Scaling regularization falls to NaN after ~500 iterations

Question

Scaling regularization falls to NaN after ~500 iterations

mbernier-arcturus opened this issue 9 months ago · 6 comments

mbernier-arcturus commented 9 months ago

There seems to be an issue with how scaling is computed, it always falls back to NaN after a while. In most experiments, changing opacity and scalability regularization parameters seems to either drive towards "scaling_reg = NaN" error, GPU memory increasing until full and stall (issue #6 ) or successfully go through. I'm wondering if there is a bug in the cuda code related to submodules/diff-gaussian-rasterization, since we already have to modify a line to make it work (issue #4)

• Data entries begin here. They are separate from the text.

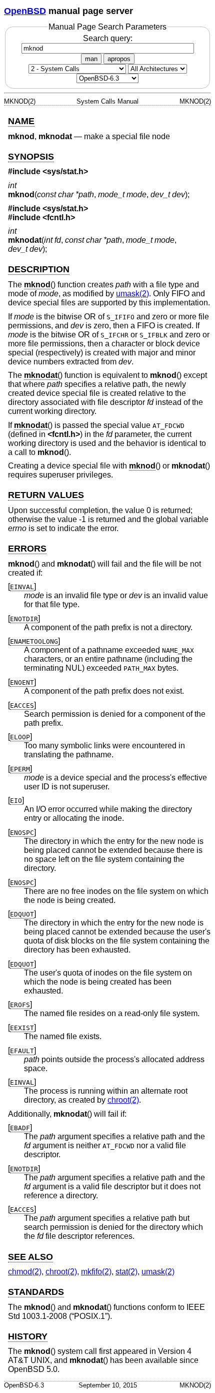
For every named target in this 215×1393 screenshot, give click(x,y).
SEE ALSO (30, 1257)
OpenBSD (25, 11)
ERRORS (27, 549)
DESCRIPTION (39, 269)
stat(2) (127, 1271)
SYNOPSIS (31, 157)
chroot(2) (123, 1100)
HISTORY (28, 1336)
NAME (21, 121)
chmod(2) (25, 1271)
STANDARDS (36, 1292)
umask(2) (132, 293)
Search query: (107, 38)
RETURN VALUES (46, 495)
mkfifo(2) (96, 1271)
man (91, 59)
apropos (119, 59)
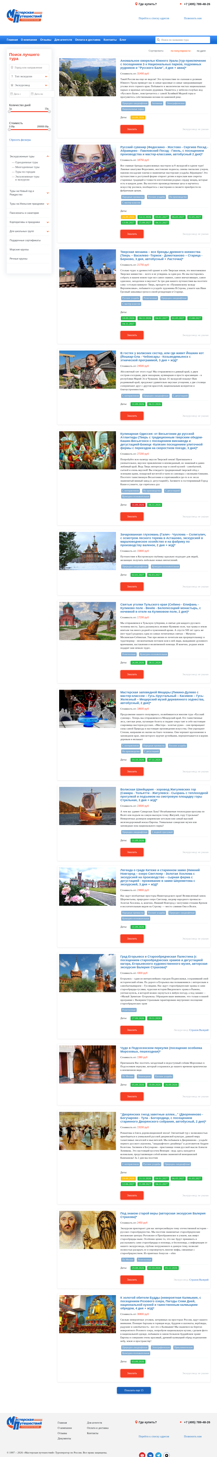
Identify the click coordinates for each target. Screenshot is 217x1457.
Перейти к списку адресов (154, 18)
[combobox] (29, 76)
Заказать (132, 129)
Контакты (110, 39)
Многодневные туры (27, 167)
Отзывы (45, 39)
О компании (29, 39)
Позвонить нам (193, 18)
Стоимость (16, 123)
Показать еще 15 (133, 1390)
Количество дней (20, 105)
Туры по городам (25, 171)
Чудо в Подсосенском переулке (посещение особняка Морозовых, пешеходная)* (161, 1049)
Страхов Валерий (199, 1030)
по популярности (180, 50)
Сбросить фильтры (20, 139)
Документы (64, 1438)
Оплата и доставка (87, 39)
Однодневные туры (26, 162)
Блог (123, 39)
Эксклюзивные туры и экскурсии (27, 178)
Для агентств (63, 39)
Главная (12, 39)
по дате (201, 50)
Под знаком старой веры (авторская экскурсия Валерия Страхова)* (163, 1215)
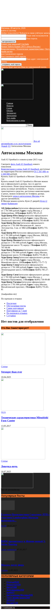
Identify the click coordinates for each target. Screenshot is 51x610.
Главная (10, 103)
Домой (4, 146)
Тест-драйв (11, 118)
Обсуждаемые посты (16, 306)
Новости (10, 106)
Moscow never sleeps (12, 565)
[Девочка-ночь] (23, 458)
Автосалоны (11, 116)
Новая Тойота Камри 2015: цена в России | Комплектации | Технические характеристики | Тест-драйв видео (25, 49)
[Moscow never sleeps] (8, 559)
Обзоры (10, 111)
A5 (9, 146)
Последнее (11, 303)
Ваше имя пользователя (37, 35)
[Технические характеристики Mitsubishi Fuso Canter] (22, 410)
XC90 (3, 526)
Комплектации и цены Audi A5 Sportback (20, 169)
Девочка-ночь (9, 466)
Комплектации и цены (16, 121)
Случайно (11, 316)
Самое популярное (15, 308)
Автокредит (11, 113)
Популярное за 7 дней (17, 311)
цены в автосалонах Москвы (26, 196)
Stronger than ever (11, 371)
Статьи (9, 108)
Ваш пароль (31, 38)
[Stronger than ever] (23, 364)
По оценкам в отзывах (17, 313)
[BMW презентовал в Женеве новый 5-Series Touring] (8, 536)
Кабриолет (13, 203)
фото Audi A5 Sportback (22, 164)
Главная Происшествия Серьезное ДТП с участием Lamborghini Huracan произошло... (25, 517)
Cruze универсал (8, 549)
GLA (3, 412)
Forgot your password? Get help (15, 44)
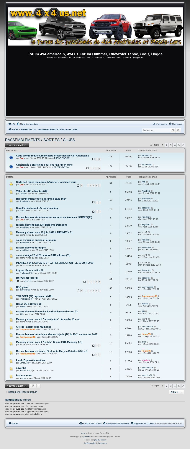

Training progress: 3%|█████▋ | 800/30000 [00:22<15:26, 31.51it/s, Loss=0.3607646]Loss: 0.3645972013473511 [25/06 14:53:42]
ssim_loss: 0.5151825547218323 [25/06 14:53:42]
opacity_reg: 0.0003654684405773878 [25/06 14:53:42]
scaling_reg: 0.14932723343372345 [25/06 14:53:42]
Training progress: 3%|███████▎ | 1000/30000 [00:27<08:40, 55.76it/s, Loss=nan]Loss: nan [25/06 14:53:47]
ssim_loss: 0.9891835451126099 [25/06 14:53:47]
opacity_reg: 6.815180677222088e-05 [25/06 14:53:47]
scaling_reg: nan [25/06 14:53:47]
Training progress: 4%|████████▋ | 1200/30000 [00:34<09:18, 51.56it/s, Loss=nan]Loss: nan [25/06 14:53:54]
ssim_loss: 0.9988929033279419 [25/06 14:53:54]
opacity_reg: 7.748496136628091e-05 [25/06 14:53:54]
scaling_reg: nan [25/06 14:53:54]

Answer 1 · 2024-06-27T05:07:38.000Z

Can you please specify the setup and the shape you are trying to run and also your environment?
The code is only tested on Ubuntu, the specifics are now updated in README.

Answer 2 · 2024-06-27T15:49:34.000Z

Hi, thanks for replying!
I have a rather large scene filmed using 70 cameras (colmap already done), with partial obstructions in some of the views and a busy background.
I am on window, torch 2.3.1+cu121, with a RTX3090

Playing with both opacity_lr or the opacity_reg seems to break scaling as well... I'm currently trying to figure out where it happens exactly. For example, if I increase opacity_reg to 0.9, scaling falls to NaN at 2% instead of 6%.

Answer 3 · 2024-06-28T23:18:42.000Z

I'm also getting NaN values for the loss but after 4200 iterations. My scene was initialized with 300,000 points with cap_max set to 600,000 (default values otherwise)

Answer 4 · 2024-06-29T04:24:35.000Z

@mbernier-arcturus or @amballa Can you please share the data you are training with me so I can reproduce and debug the issue? I never encountered NaN with the 5 datasets we tested.

Answer 5 · 2024-07-18T05:42:13.000Z

binorm gets overflowed.
check #8

plz apply this commit: 33924d1

Answer 6 · 2024-09-24T01:06:25.000Z

Closing this issue due to inactivity. Please feel free to reopen it if you continue to encounter the problem.